* [Objective] Render every line of the listing below as a numbered list, omitting blank lines and excluding the pictures.

(Collected data entries)
--------
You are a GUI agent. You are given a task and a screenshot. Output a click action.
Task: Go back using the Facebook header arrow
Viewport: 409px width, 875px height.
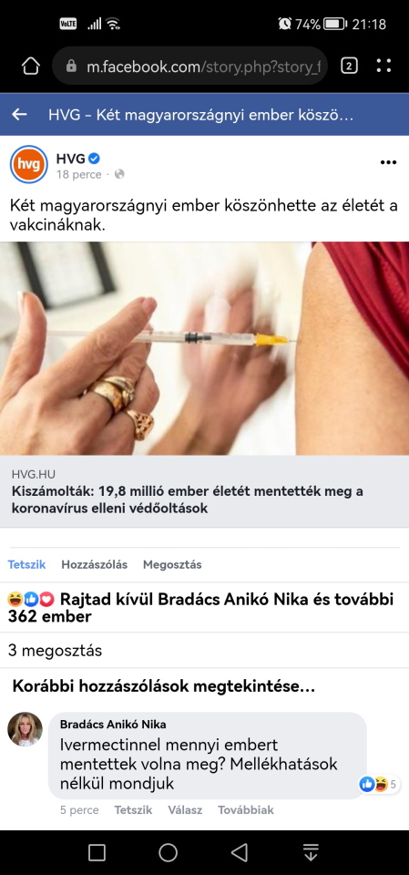tap(19, 115)
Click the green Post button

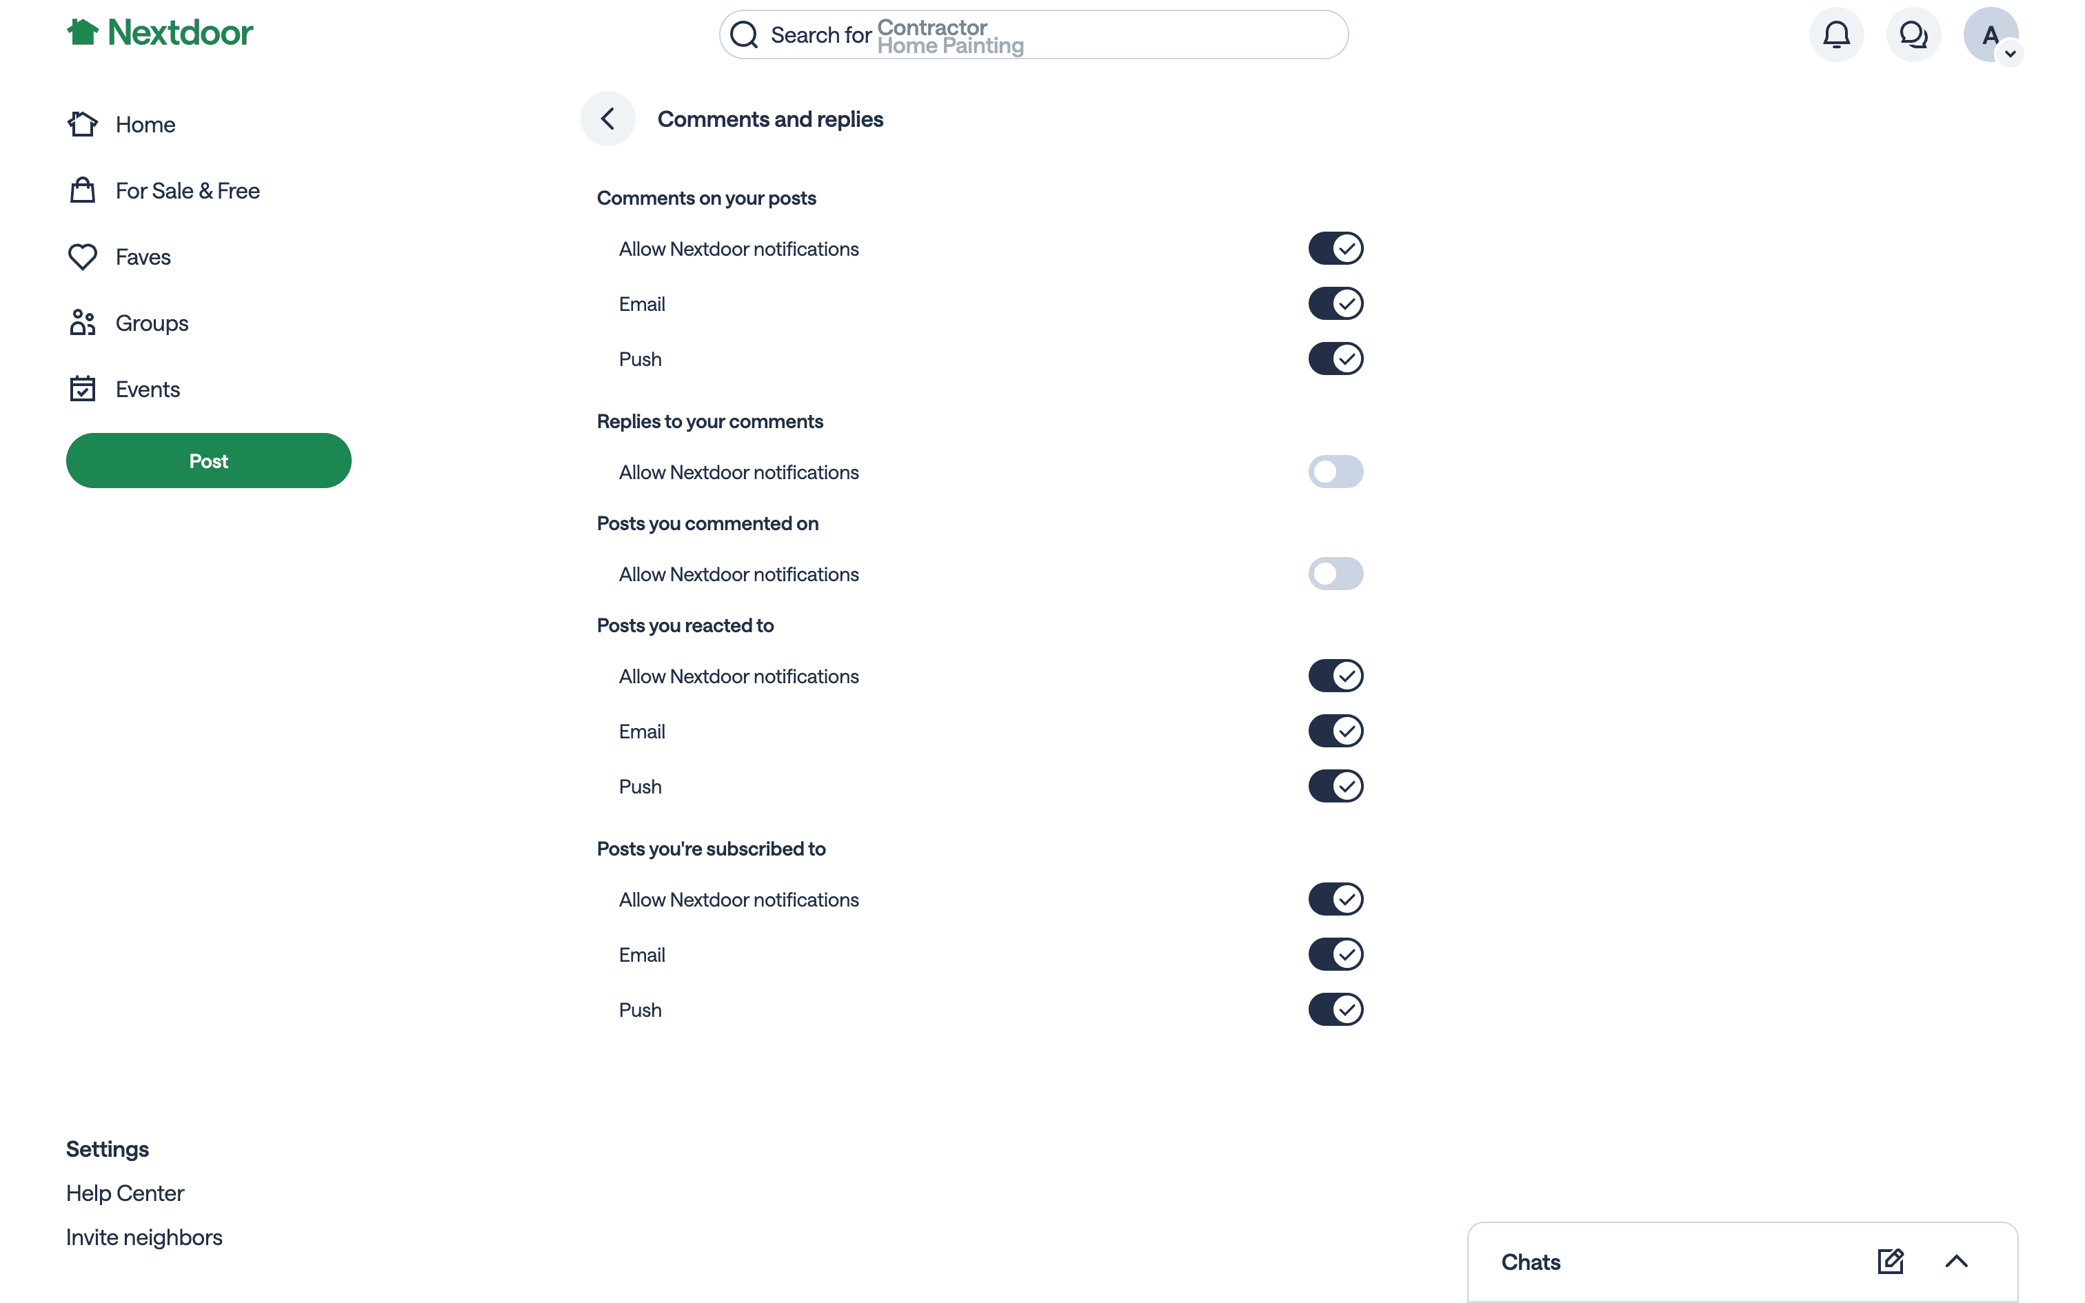click(x=209, y=461)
--------
* [Exercise result]
1. You are a GUI agent. You are given a task and a screenshot. Output a click action.
2. Task: Go back using the Facebook header arrow
3. Viewport: 409px width, 875px height.
4. tap(19, 115)
5. Click the green Post button
6. click(x=209, y=461)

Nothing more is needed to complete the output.